- What to work on
Reproduce the rows in the stretch from the line containing "Sort the Outline alphabetically" through the line containing "[x=97, y=708]", keeping every line unchanged.

- Information shown
◇ ◇ ◇ ◇ ◇ ◇ ◇

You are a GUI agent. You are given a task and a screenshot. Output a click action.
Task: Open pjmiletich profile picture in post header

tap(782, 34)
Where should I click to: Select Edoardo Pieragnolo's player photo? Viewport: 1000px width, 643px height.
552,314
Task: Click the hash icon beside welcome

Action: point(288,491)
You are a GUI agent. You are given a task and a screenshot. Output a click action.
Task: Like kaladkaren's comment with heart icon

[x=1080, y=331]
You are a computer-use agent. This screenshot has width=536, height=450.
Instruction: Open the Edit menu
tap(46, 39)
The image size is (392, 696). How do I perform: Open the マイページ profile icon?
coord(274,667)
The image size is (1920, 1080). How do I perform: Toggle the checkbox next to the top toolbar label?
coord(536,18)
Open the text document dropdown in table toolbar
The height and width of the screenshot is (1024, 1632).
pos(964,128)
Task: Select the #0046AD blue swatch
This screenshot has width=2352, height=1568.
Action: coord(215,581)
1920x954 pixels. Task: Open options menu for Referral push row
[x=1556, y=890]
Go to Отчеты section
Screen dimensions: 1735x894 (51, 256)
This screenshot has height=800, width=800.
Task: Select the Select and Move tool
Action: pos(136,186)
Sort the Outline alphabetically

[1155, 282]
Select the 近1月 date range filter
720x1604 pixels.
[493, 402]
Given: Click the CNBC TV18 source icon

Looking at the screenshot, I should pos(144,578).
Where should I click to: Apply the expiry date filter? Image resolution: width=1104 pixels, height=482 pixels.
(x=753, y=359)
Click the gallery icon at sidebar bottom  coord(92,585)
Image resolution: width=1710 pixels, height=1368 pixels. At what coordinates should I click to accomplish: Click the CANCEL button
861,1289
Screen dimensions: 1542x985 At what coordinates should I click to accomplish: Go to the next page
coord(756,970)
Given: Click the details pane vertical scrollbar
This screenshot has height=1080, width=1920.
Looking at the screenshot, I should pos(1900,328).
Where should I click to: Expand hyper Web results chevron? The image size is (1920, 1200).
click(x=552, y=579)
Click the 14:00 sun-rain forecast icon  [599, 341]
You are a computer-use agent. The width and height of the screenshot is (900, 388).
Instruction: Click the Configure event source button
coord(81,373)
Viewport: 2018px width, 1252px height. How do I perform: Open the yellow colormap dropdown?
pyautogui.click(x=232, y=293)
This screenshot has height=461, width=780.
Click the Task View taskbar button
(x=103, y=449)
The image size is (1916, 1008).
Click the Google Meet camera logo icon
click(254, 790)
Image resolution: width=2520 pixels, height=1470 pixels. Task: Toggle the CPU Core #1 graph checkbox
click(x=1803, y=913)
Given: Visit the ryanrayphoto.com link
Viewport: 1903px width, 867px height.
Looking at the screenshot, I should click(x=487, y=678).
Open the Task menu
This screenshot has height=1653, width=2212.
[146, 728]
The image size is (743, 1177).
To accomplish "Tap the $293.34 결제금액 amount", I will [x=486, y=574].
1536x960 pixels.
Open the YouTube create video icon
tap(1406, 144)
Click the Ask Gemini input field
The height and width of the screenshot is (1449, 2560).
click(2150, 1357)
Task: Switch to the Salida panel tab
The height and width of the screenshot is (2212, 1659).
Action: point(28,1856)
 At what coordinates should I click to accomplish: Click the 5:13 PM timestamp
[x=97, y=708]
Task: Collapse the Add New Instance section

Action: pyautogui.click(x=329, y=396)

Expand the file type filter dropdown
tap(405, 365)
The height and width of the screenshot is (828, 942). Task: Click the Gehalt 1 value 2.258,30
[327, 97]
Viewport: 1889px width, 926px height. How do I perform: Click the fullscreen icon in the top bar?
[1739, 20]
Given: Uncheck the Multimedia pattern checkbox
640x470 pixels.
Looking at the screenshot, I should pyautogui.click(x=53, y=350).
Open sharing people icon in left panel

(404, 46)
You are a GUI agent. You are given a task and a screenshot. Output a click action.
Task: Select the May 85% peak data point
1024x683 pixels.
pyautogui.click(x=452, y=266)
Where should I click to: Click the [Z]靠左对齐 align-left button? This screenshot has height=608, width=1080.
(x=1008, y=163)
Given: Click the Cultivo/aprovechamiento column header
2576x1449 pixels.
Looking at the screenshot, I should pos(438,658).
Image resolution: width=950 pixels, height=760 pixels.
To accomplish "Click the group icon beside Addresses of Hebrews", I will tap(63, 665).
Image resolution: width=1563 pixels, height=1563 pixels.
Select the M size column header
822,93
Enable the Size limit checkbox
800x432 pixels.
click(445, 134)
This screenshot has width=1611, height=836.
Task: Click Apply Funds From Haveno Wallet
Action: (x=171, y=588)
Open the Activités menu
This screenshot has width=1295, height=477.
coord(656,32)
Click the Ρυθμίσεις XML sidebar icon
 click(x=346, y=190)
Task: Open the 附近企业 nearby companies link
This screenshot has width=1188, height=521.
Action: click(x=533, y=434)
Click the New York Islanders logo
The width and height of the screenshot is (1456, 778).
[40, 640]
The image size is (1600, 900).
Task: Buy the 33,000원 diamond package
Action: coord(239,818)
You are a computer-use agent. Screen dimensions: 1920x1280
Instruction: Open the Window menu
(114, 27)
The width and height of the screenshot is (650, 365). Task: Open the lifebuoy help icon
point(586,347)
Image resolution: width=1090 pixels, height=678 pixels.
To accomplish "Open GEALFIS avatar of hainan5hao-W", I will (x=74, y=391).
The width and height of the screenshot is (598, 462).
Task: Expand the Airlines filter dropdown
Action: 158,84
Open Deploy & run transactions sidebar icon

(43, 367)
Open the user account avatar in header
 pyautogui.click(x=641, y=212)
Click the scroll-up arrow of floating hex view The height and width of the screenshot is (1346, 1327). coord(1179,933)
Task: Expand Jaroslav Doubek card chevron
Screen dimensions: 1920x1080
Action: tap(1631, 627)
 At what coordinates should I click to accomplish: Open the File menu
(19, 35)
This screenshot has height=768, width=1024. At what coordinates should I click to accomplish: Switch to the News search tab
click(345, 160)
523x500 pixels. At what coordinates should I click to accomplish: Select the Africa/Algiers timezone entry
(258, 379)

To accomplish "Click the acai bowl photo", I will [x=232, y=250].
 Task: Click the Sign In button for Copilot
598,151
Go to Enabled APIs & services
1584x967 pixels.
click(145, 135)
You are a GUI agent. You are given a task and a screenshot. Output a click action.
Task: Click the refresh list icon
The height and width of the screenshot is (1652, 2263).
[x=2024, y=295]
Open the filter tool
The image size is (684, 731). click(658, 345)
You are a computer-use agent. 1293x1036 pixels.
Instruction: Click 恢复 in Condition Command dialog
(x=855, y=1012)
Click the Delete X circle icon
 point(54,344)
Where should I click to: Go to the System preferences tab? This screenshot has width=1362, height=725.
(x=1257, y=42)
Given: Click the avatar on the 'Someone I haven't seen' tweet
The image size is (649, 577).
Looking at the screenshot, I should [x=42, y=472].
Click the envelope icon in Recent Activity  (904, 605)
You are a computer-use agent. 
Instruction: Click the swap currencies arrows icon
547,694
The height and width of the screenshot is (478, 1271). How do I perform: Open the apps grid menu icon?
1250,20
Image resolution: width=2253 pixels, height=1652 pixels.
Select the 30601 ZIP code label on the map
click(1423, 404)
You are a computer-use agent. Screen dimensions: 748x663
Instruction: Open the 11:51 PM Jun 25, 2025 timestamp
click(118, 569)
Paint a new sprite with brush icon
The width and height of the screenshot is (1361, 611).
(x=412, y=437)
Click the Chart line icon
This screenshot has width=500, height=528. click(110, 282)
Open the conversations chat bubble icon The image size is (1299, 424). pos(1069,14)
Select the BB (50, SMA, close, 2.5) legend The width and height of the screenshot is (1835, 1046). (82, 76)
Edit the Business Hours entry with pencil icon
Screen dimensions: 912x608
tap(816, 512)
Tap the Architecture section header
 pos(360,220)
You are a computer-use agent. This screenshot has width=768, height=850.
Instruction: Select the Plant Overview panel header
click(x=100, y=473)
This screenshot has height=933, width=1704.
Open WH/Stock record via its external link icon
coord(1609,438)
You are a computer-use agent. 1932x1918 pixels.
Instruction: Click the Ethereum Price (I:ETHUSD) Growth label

◇ ◇ ◇ ◇ ◇ ◇ ◇

- Output of the exercise
Sort the Outline alphabetically

[1155, 282]
Select the 近1月 date range filter
720x1604 pixels.
[493, 402]
Given: Click the CNBC TV18 source icon

Looking at the screenshot, I should pos(144,578).
Where should I click to: Apply the expiry date filter? Image resolution: width=1104 pixels, height=482 pixels.
(x=753, y=359)
Click the gallery icon at sidebar bottom  coord(92,585)
Image resolution: width=1710 pixels, height=1368 pixels. At what coordinates should I click to accomplish: Click the CANCEL button
861,1289
Screen dimensions: 1542x985 At what coordinates should I click to accomplish: Go to the next page
coord(756,970)
Given: Click the details pane vertical scrollbar
This screenshot has height=1080, width=1920.
Looking at the screenshot, I should pos(1900,328).
Where should I click to: Expand hyper Web results chevron? The image size is (1920, 1200).
click(x=552, y=579)
Click the 14:00 sun-rain forecast icon  [599, 341]
You are a computer-use agent. The width and height of the screenshot is (900, 388).
Instruction: Click the Configure event source button
coord(81,373)
Viewport: 2018px width, 1252px height. How do I perform: Open the yellow colormap dropdown?
pyautogui.click(x=232, y=293)
This screenshot has height=461, width=780.
Click the Task View taskbar button
(x=103, y=449)
The image size is (1916, 1008).
Click the Google Meet camera logo icon
click(254, 790)
Image resolution: width=2520 pixels, height=1470 pixels. Task: Toggle the CPU Core #1 graph checkbox
click(x=1803, y=913)
Given: Visit the ryanrayphoto.com link
Viewport: 1903px width, 867px height.
Looking at the screenshot, I should click(x=487, y=678).
Open the Task menu
This screenshot has height=1653, width=2212.
[146, 728]
The image size is (743, 1177).
To accomplish "Tap the $293.34 결제금액 amount", I will [x=486, y=574].
1536x960 pixels.
Open the YouTube create video icon
tap(1406, 144)
Click the Ask Gemini input field
The height and width of the screenshot is (1449, 2560).
click(2150, 1357)
Task: Switch to the Salida panel tab
The height and width of the screenshot is (2212, 1659).
Action: point(28,1856)
 At what coordinates should I click to accomplish: Click the 5:13 PM timestamp
[x=97, y=708]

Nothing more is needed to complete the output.